Wong-Nui Fung or Fung Wong Nui (鳳凰女) (1925–1992) was a former Chinese actress and Cantonese opera singer from Hong Kong. Fung is credited with over 250 films. Fung Huang Nui is a stage name and means Fenghuang Lady.

== Early life ==
In 1925, Fung was born as Guo Ruizhen in Guangdong province, China. Fung attended Jiefang Girls Middle School in Guangzhou, China.

== Career ==
At age 13, Fung started her career performing Cantonese opera. Fung studied under Zilan Nu. In 1950, Fung crossed over as an actress in Hong Kong films. Fung appeared in Monk in Love, a 1950 drama film directed by Wong Toi. Fung appeared in How Seven Heroes Crossed the Golden Bank (Part 1), a 1951 Historical drama Cantonese opera film directed by Yeung Kung-Leung. Fung appeared in The Twelve Beauties with both Yam Kim-fai and Pak Suet Sin, a 1952 Cantonese opera film directed by Chan Pei. By 1963, Fung is known for her rank as a second huadan in Cantonese opera.
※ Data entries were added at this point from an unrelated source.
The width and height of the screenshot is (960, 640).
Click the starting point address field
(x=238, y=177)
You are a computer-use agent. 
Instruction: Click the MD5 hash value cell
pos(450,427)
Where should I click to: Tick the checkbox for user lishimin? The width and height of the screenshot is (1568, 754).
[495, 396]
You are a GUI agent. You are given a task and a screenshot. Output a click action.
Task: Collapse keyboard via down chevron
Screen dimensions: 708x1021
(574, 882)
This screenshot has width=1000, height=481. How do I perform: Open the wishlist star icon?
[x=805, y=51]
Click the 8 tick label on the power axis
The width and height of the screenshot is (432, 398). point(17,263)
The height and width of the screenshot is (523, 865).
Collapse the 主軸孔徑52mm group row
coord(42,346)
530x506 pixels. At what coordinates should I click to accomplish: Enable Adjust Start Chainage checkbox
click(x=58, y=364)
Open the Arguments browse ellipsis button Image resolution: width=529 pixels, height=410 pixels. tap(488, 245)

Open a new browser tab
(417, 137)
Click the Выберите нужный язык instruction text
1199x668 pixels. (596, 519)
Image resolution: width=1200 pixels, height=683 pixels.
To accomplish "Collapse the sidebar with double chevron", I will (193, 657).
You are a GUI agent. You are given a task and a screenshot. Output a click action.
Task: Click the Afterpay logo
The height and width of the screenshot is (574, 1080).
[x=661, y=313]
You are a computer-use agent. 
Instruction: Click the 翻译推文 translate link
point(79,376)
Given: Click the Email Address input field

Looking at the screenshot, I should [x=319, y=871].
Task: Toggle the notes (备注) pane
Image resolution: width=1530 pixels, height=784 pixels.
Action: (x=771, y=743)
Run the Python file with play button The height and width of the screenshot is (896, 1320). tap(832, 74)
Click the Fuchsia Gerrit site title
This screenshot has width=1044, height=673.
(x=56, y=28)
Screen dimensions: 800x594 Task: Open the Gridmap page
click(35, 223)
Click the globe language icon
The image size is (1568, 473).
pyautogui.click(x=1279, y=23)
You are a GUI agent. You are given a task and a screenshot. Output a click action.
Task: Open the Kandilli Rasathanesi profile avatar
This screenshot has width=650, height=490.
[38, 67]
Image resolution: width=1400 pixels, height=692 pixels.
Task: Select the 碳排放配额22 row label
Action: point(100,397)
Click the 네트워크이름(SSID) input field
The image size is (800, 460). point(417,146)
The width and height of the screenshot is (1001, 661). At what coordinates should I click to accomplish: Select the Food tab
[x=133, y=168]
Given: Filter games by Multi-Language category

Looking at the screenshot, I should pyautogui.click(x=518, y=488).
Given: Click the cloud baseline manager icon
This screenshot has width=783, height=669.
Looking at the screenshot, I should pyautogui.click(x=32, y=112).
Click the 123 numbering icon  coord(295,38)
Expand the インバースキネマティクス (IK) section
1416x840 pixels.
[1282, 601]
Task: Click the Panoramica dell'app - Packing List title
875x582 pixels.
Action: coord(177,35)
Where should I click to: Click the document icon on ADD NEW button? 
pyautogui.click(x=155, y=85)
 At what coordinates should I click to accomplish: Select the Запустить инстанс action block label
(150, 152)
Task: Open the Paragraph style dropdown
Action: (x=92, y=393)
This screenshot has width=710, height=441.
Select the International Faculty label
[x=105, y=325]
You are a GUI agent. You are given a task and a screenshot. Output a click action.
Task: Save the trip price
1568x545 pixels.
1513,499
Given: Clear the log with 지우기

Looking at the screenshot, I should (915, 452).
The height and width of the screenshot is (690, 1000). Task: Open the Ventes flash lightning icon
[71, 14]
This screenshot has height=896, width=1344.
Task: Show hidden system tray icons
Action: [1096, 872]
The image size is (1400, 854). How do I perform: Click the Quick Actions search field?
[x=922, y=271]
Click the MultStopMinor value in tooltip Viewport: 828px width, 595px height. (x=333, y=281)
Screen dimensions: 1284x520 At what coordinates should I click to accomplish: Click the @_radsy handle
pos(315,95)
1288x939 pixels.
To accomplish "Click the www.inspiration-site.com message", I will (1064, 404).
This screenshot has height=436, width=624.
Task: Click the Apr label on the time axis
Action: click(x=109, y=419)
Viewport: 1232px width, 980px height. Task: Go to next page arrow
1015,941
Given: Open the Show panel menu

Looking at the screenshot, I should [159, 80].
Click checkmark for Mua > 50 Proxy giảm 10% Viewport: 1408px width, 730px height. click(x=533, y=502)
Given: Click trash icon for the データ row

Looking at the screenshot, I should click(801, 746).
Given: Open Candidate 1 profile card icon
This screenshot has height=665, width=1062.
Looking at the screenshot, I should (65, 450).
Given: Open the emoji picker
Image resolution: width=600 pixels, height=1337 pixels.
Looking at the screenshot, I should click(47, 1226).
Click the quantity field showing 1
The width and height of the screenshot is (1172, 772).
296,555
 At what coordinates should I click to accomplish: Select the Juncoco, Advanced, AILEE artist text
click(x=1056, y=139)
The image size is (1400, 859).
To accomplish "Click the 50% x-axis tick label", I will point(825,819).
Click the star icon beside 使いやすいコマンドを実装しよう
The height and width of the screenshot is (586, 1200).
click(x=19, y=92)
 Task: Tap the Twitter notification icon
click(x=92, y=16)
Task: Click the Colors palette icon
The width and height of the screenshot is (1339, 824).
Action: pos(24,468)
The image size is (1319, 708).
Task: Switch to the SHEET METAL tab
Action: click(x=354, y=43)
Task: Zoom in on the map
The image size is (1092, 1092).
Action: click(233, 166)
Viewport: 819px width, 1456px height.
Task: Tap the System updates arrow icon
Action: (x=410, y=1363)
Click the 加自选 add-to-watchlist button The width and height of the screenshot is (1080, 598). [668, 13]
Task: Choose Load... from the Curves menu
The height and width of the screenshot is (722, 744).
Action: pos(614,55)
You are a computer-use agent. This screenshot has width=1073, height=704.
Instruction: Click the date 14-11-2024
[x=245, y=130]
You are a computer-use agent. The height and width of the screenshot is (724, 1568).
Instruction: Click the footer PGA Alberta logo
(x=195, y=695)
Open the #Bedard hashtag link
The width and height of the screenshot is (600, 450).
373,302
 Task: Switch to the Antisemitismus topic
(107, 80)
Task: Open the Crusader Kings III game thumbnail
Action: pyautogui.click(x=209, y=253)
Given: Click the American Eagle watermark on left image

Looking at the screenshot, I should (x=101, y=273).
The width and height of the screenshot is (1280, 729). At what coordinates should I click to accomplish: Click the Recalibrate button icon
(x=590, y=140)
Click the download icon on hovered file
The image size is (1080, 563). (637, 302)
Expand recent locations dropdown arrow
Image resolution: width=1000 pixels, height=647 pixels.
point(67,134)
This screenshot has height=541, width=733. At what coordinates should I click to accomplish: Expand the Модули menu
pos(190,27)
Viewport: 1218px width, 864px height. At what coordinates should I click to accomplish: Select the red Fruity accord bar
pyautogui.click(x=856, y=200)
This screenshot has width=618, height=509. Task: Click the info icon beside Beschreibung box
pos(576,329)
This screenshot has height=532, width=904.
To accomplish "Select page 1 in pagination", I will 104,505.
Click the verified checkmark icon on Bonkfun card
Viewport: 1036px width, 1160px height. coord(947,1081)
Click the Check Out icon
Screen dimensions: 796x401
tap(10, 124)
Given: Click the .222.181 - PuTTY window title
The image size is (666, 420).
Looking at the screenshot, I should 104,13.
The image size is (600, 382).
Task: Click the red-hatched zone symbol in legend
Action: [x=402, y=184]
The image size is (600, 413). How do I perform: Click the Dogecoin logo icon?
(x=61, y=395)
Fung's last film was The Imperial Warrant, 1968 Cantonese opera film directed by Yang Fan. Fung is credited with over 250 films.

== Repertoire ==
This is a partial list.
- A Ten-Year Dream
- A Lady Prime Minister of Two Countries
- Return from Battle for His Love ( The Marshal's Marriage)
- Romance of the Phoenix Chamber (a.k.a. The Princess in Distress)
- The Unruly Commander-in-chief and the Blunt General
(all have film version)

== Theater performance ==
This is a partial list.
- 1974, 2nd Hong Kong Arts Festival (self-financing 3 titles)
1. Xue Pinggui
2. Time To Go Home
3. Substituting a Racoon for the Prince
- 1979, 7th Hong Kong Arts Festival
- 1980, 8th Hong Kong Arts Festival

== Filmography ==
=== Films ===
This is a partial list of films.
- 1950 Monk in Love
- 1952 The Twelve Beauties
- 1953 A Bachelor's Love Affair - Swindler
- 1953 The Humiliated Rickshaw-Puller - wife
- 1960 The Princess and Fok Wah
- 1960 The Orphan Saved Her Adoptive Mother
- 1961 Three Battles to Secure Peace for Nation
- 1961 Dreams for the Past Events (a.k.a. Ten Years Dream)
- 1961 Feminine General 'Far Mok Lan (a.k.a. Lady General Fa Muk-Lan)
- 1962 All Because of a Smile
- 1962 Kinship Is the Strongest Bond (a.k.a. An Agnostic and Sagacious Intercession)
- 1963 Lust Is the Worst Vice
- 1968 The Imperial Warrant

=== Television series ===
- Police Woman
- Ladies and Gentlemen, Miss Fung Wong Nui

== Personal life ==
On December 1, 1992, Fung died in Hong Kong.